### Excerpted passage
Now when we initialize an instance of the ScrapingClient it will start the ScrapeOps Monitoring SDK if the monitoring has been enabled and a API key has been initialized in the instance.

It will also initialize a HTTP client from which all our scrapers will use. If the ScrapeOps Monitoring SDK has been enabled it will use the ScrapeOps Logger's RequestsWrapper, if not then it will use the standard Python Requests library.


Integrate Proxy Provider

The next thing we are going to do is integrate a proxy solution into our ScrapingClient.

For this we're going to use the ScrapeOps Proxy API which is integrated by sending the URLs you want to scrape to a API endpoint.


import time
import requests
import concurrent.futures
from urllib.parse import urlencode
from scrapeops_python_requests.scrapeops_requests import ScrapeOpsRequests

class ScrapingClient:

...

### Data
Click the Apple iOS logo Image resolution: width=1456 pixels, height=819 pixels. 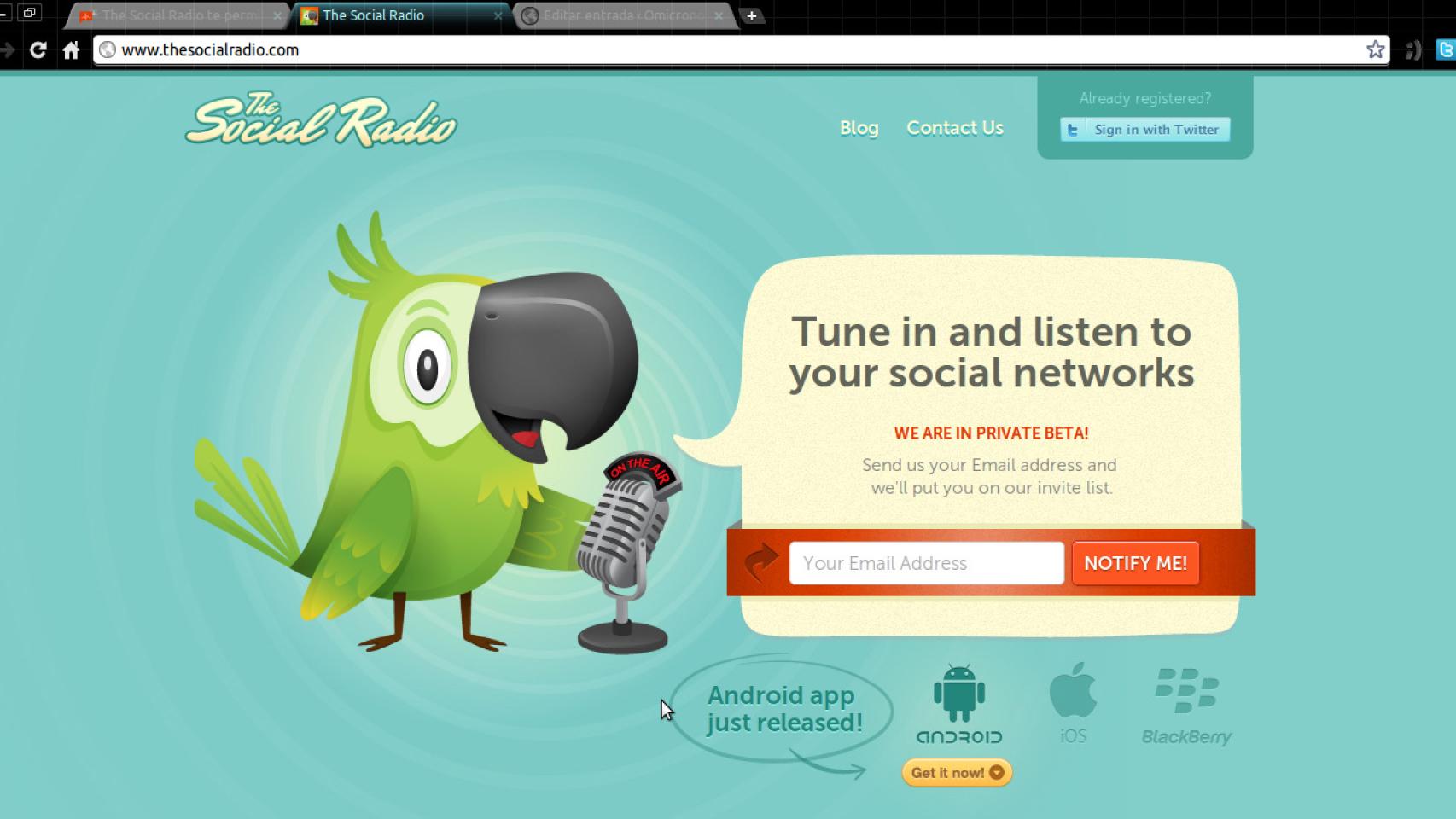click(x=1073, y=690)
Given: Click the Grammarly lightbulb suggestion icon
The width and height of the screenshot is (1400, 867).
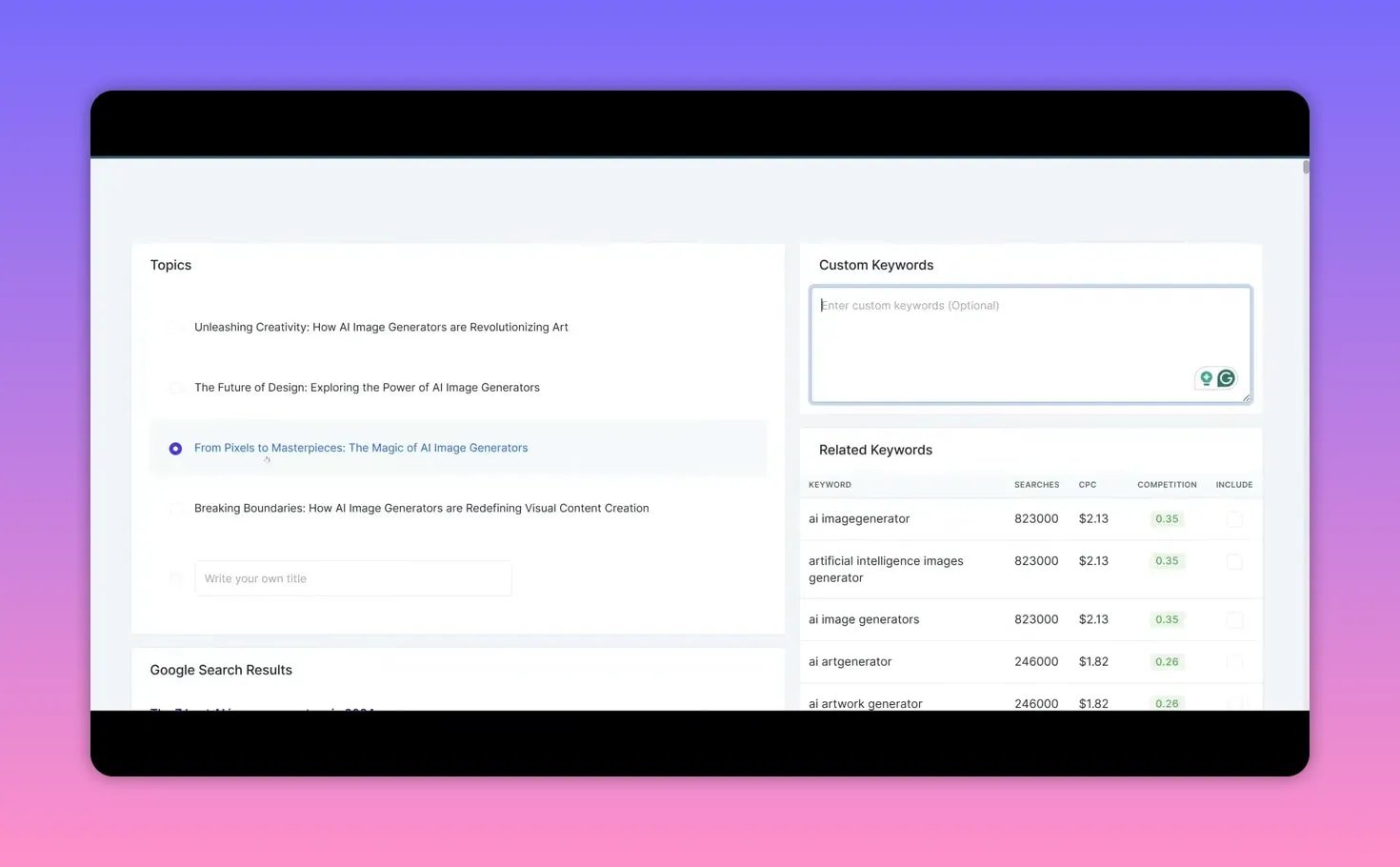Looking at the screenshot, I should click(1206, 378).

...

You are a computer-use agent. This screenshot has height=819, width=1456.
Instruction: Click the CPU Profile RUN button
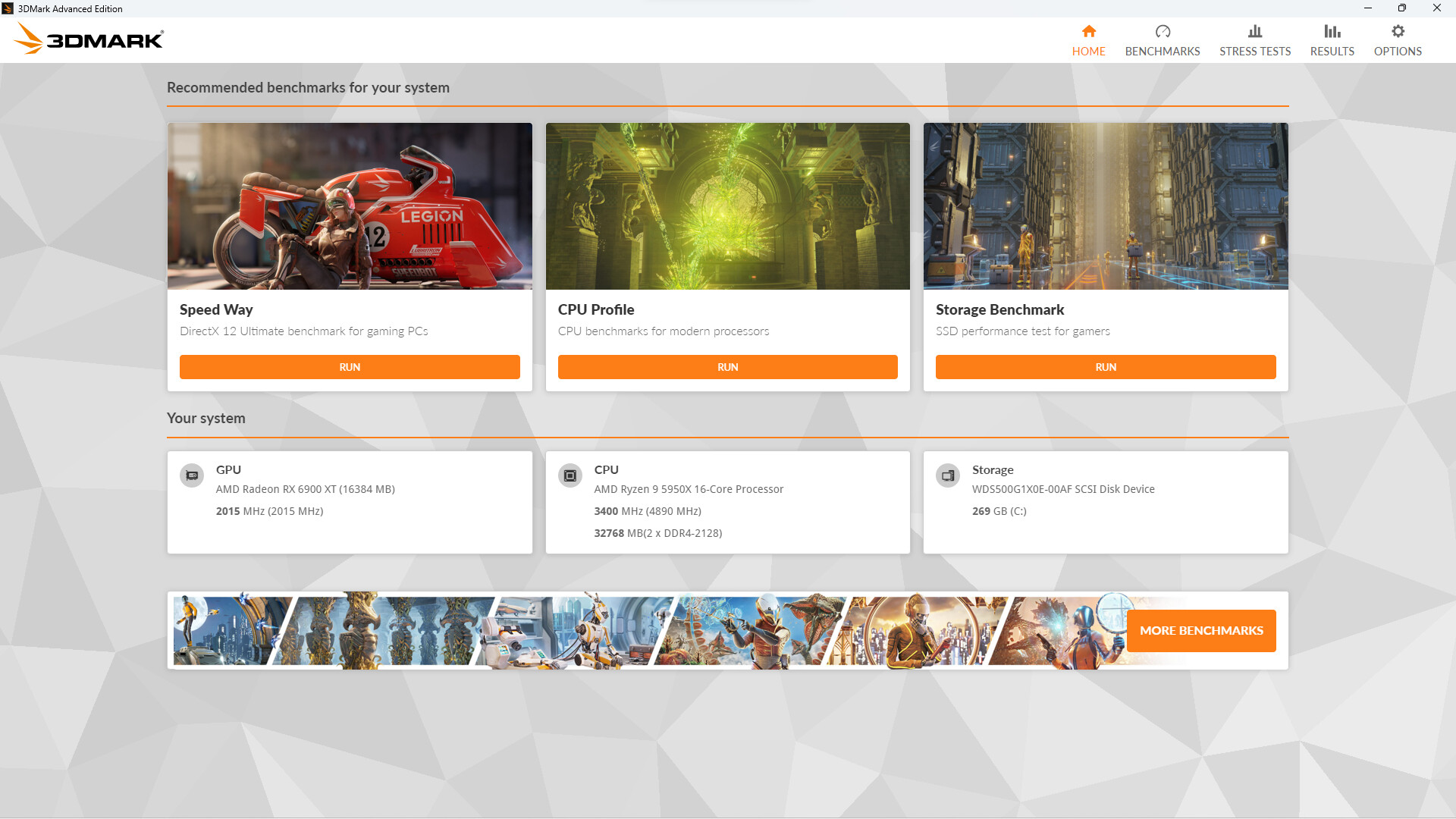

### Things to do
A. Return the part of the ScrapingClient passage between "The next thing" and "a API endpoint.", inclusive.
B. According to the ScrapingClient passage, which library does the HTTP client use when the ScrapeOps Monitoring SDK is not enabled?
C. Continue the ScrapingClient passage from the point where it stops.

### The answers
A.
The next thing we are going to do is integrate a proxy solution into our ScrapingClient.

For this we're going to use the ScrapeOps Proxy API which is integrated by sending the URLs you want to scrape to a API endpoint.

B. The standard Python Requests library.

C.
def scrapeops_proxy_url(self, url, scrapeops_proxy_settings=None):
"""
Converts URL into ScrapeOps Proxy API URL
"""
payload = {'api_key': self.scrapeops_api_key, 'url': url}

## Global Proxy Settings
if self.scrapeops_proxy_settings is not None and type(self.scrapeops_proxy_settings) is dict:
for key, value in self.scrapeops_proxy_settings.items():
payload[key] = value

## Per Request Proxy Settings
if scrapeops_proxy_settings is not None and type(scrapeops_proxy_settings) is dict:
for key, value in self.scrapeops_proxy_settings.items():
payload[key] = value

proxy_url = 'https://proxy.scrapeops.io/v1/?' + urlencode(payload)
return proxy_url


...

When used, the scrapeops_proxy_url method will convert the URL you want to scrape into a API request to the ScrapeOps Proxy API and add any additional functionality you have enabled using the scrapeops_proxy_settings attribute.

This method will return this API request URL which can then be used later when making the request.


Sending Requests & Handling Retries

Next up is that we need to build the functionality into our ScrapingClient that will enable it to send HTTP requests, use the ScrapeOps proxy if it is enabled, and automatically retry any failed requests if they occur.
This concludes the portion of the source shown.